How Will Russia’s Invasion of Ukraine Affect Global Food Access?
Historic droughts in the U.S. plus supply chain disruptions from the pandemic have stressed food trade and driven prices extraordinarily high
The Russian invasion of Ukraine is endangering, even more, the supply of food. Russia and Ukraine play a critical role in food production. In 2019, for example, the two countries accounted for sixteen percent of global exports of cereals, including wheat, barley, sunflowers, and corn. Moreover, the U.S., Russia, and Ukraine dispute the top spots in global exports with Brazil, Argentina, and Canada. Although we don’t have 2021 data for Ukraine, as recent as 2019, the country referred to as "the breadbasket of Europe" was the fourth largest exporter of cereals worldwide.
The drought and supply chain disruptions have impacted food trade and driven prices to historic highs. Cereals, for example, set record prices in 2021, increasing 48% in the last five years. Higher prices are the result of a historic drought affecting crops in the U.S., and value chain bottlenecks. With the Russian invasion of Ukraine, we will experience even higher prices and reduced access to food. With the war, there will be less production of crops, reduced trade, and higher costs of fuel, fertilizers, and other agricultural inputs linked to oil and gas prices.
With the invasion, cereal exports from Ukraine will virtually stop, and financial sanctions will likely affect exports from Russia, threatening food security worldwide. In addition, the war will impact food access in several countries: Egypt, Turkey, Iran, Bangladesh, Nigeria, Morocco, Yemen, Tunisia, Azerbaijan, and Sudan, among others. In 2019, these ten countries imported $20.9B in cereals, almost 44% from Russia and Ukraine.
But two countries are facing a bigger problem with constrained supply. Egypt and Turkey account for 17% of global wheat imports, and they are also the biggest importers of wheat from Ukraine and Russia.
In 2019, these two countries imported $6.82B of wheat; 71% came from Russia and Ukraine. And those numbers have grown more. In 2021, for example, Egypt imported $1.39B from Russia, an annual growth of $65.7M (34.1%).
Wheat is essential for Egyptians' diet. People in Egypt consume bread at twice the global average.
And it’s not only Egypt: more than 95% of Russia and Ukraine’s cereal exports to Africa are wheat. In 2021, for example, Russia exported $2.84B of this crop to Africa, an annual growth of $42.2M (11.8%).
The war comes as wheat imports by Turkey and Iran will double in 2022 as a regional drought limits domestic production in these countries. In 2021, for example, Turkey imported 6.7 million tons of wheat ($1.58B) from Russia, an increase of $10.9M (5.26%) in one year. And Ukraine ranks second.

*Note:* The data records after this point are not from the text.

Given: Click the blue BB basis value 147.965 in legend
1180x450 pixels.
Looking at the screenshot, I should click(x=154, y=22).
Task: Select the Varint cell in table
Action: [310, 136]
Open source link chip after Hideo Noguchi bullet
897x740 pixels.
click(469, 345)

Egypt, Turkey, and many other countries in Africa and Asia will see their wheat supply cut dramatically. There’s a need to find alternative suppliers. There is a country that exports as much wheat as Russia: the U.S.
The U.S. continues to be one of the world’s largest wheat producers, with close to 17% of global exports. On average, the U.S. exports 50% of wheat grown. In 2021, the U.S. exported $7.29B of wheat.
The U.S. is the biggest exporter of cereals globally, with $30.5B in 2021. However, two-thirds are corn ($19.4B), and $7.68B are wheat.
Most wheat exports from the U.S. go to Asia and North America. In 2021, the U.S. exported only $68M to Africa and none to Turkey.
There is only one big problem with American wheat exports; they are declining. In 2021, the U.S. exported 1.48B of metric tons of the crop, 23% less than the previous year.
A historic drought in the U.S. is grasping an area responsible for a fifth of fruits, cereals, and vegetable exports globally. From the Gulf of Mexico to the North Pacific to Main Street, farmers, ranchers, and consumers face the painful effects of the Great American Drought. As heatwaves get more extreme and frequent, we are experiencing a point upward from the High Plains to West to South.
Oregon, Texas, and Louisiana concentrated more than 90% of wheat exports in 2021. However, the drought has affected 41% of yields in the U.S., reducing exports by 29% metric tons and increasing the prices of flour and other wheat products.
The drought is also affecting other wheat exporters. France, responsable for around ten percent of global exports of wheat, has decreased its exports too due to bad weather. In 2020, for example, wheat harvest was 25% less than 2019 because of unfavorable weather conditions. A once in 100 year drought is also affecting Argentina, a country with five percent of wheat exports.
Russia’s invasion of Ukraine poses severe risks to global food security. The war introduces considerable uncertainty into an already tight food supply chain. Although Egypt and Turkey will experience significant disruptions to their wheat imports, the effects are far reaching. Countries in Africa and Asia are highly dependent on Ukraine and Russia for cereals, particularly wheat.
With droughts and skyrocketing food and gas prices, there is the risk that some may seek to restrict exports. But, as we have seen before, trade restrictions on food have harmful effects, particularly on the most vulnerable countries.